Quand j’étais petit, j’aimais les balades, les morceaux tristes qui donnent des frissons. Je me souviens que j’écoutais une chanson de P. Diddy avec beaucoup d’émotion à la fenêtre, en pensant à la fille que j’aimais à 7 ans. Un an ou deux après, j’ai commencé à faire de la musique de façon «jeu vidéoesque», en rajoutant ceci ou ça. C’était le premier jour des vacances d’été, on avait été à l’école le matin, puis avec deux potes on avait commencé à mettre des loops ensemble sur GarageBand et on chantait en yaourt. Par la suite, à deux, on a gravé 3 CD. Pour le nom du groupe, on avait ouvert un dictionnaire au hasard et on avait choisi The Timers. On s’est arrêté parce qu’à 11 ans, je suis parti vivre à New York pendant un an.
En quoi cela t’a-t-il changé ?
La culture anglosaxonne est très positive, au niveau de l’éducation. Là-bas, on commence toujours par les points positifs et puis on parle des choses à améliorer. En France, on commence par te casser puis on te dit "mais c’est bien" ! Cette approche optimiste a changé pas mal de choses en moi et puis j’ai joué de la batterie tous les jours là-bas.
Cristal Medium Blue, c’est le nom du Bic avec lequel tu as écrit les paroles. Tu as gardé cette habitude de te fier au hasard pour choisir tes titres ?
Oui, c’est en tout cas prendre ce qui tombe sous la main et voir comment on peut le transformer. C’est aussi considérer les choses comme des signes. Voir quelques mots et savoir que c’est le nom de l’album que je suis en train de faire.
Comment en es-tu arrivé à un son plus acoustique et vintage, teinté de mélancolie mais toujours festif ?
Je tournais énormément après la sortie de Sonic Poems et je venais de me séparer de ma copine. C’était l’été et breakup en été, c’est pas mal en fait. J’étais en Grèce et je réécoutais la musique que j’écoutais ado, quand j’étais en train de découvrir les instruments. Donc pas mal de son des années 60 et 70, du Santana, Neil Young, Leonard Cohen… Et j’ai kiffé le son. Je me suis passionné pour la guitare, j’en ai acheté une électrique, plus une basse, j’ai commencé à faire des morceaux comme ça. Frisco Blues et Flowers in the Car sont presque folk.

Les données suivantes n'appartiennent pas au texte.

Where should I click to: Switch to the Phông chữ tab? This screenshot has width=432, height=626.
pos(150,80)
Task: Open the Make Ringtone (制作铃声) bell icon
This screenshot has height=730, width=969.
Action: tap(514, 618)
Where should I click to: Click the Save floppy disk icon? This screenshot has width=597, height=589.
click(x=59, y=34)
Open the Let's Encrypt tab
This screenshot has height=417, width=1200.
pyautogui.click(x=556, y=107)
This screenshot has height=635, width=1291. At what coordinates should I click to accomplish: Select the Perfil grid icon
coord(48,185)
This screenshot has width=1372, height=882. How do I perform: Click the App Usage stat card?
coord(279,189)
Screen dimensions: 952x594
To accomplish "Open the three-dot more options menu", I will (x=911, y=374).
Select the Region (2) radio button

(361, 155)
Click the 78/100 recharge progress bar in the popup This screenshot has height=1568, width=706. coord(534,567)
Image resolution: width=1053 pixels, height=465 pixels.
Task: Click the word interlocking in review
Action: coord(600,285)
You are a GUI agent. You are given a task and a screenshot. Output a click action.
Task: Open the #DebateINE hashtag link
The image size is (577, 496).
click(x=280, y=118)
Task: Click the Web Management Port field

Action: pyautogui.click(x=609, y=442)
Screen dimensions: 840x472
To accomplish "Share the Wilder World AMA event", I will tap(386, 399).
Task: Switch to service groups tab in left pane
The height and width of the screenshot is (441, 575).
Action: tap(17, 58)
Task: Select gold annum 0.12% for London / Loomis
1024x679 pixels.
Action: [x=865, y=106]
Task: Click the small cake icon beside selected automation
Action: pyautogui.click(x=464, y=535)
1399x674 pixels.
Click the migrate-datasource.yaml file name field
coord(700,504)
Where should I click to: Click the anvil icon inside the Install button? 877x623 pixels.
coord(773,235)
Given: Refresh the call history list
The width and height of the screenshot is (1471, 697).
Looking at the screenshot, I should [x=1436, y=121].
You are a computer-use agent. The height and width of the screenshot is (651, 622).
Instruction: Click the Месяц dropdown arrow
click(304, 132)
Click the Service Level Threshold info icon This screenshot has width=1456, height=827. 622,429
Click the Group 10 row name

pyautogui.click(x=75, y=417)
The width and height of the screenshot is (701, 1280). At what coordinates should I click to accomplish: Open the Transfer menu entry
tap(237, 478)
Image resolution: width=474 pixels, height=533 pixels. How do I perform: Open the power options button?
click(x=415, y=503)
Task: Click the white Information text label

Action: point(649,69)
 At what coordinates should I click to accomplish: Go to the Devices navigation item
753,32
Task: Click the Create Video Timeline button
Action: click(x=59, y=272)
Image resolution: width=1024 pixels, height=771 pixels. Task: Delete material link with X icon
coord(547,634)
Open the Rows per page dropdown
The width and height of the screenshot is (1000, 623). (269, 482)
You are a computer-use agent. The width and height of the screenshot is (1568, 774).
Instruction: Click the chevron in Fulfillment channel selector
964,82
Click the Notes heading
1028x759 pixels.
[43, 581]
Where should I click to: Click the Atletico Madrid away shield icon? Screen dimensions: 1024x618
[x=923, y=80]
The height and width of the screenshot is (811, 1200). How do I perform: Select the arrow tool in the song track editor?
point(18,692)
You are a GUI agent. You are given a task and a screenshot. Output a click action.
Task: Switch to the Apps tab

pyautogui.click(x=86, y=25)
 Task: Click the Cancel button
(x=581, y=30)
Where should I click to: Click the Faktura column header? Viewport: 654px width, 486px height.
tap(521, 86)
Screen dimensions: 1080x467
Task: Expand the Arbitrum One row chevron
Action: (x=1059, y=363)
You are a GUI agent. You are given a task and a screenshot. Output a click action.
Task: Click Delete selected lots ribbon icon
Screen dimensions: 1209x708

Hey Lou a également ce côté nettement plus acoustique. Tout comme Highway avec un son plus brésilien. La vibe, elle, est liée à la tournée. Tu rencontres beaucoup d’artistes et d’autres gens qui gravitent autour. C’est comme un système solaire. Tu te retrouves dans des situations super belles et inspirantes dans d’autres pays.
Par exemple ?
Par exemple, quand j’ai vécu chez mon ami Albert Moya à Barcelone, qui est réalisateur et qui est très ami de Pablo Bofill, de la famille d’architectes. Pablo Bofill aime beaucoup ma musique donc j’ai joué à son mariage, dans une maison créée par son père Ricardo Bofill. Un endroit sublime avec une piscine rouge, une architecture folle, un grand escalier qui s’arrête dans le ciel… Tu joues là, entouré d’artistes, et tu as l’impression d’être dans un film de Jodorowsky. Mes morceaux sont des cartes postales par lesquelles je tente de réinvoquer des moments heureux comme ceux-là. Tout part aussi chez moi d’une recherche esthétique: qu’est-ce qui va se passer si je mets ce son-là avec celui-là? Le côté Rubik’s Cube. Une idée qui traîne puis qui aboutit un beau jour.